• **Given entries**
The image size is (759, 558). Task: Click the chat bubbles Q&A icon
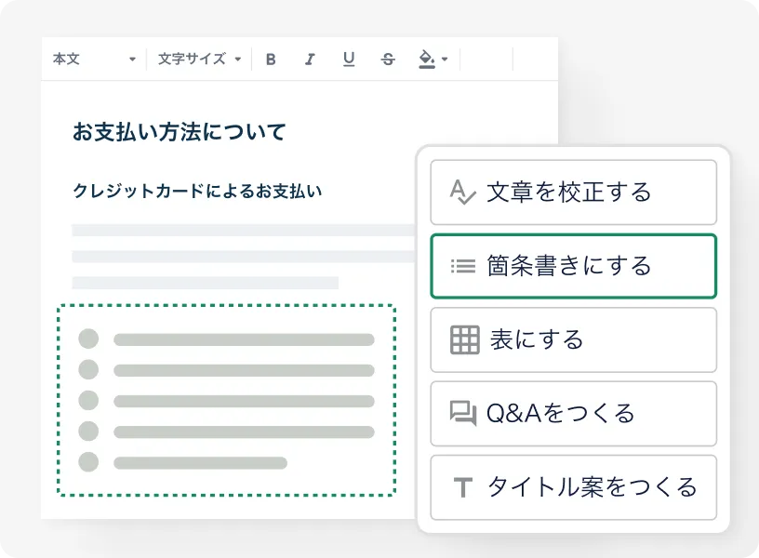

* * *

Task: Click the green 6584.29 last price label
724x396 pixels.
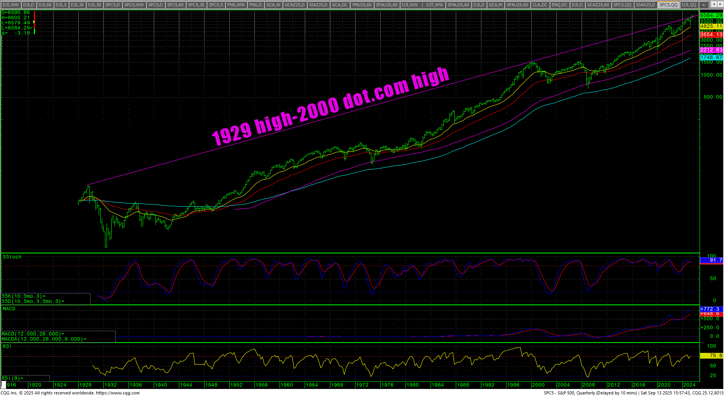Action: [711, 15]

==

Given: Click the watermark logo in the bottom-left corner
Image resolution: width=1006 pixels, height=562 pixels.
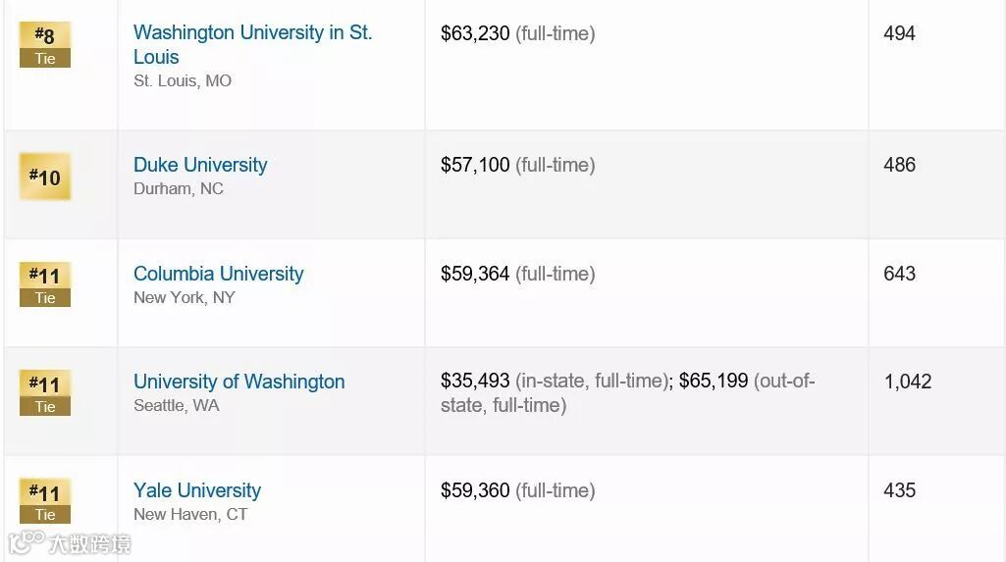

• **Required work**
Examine each line of the records above and tally those with the string "Click". State the total alone.

• **Response below**
3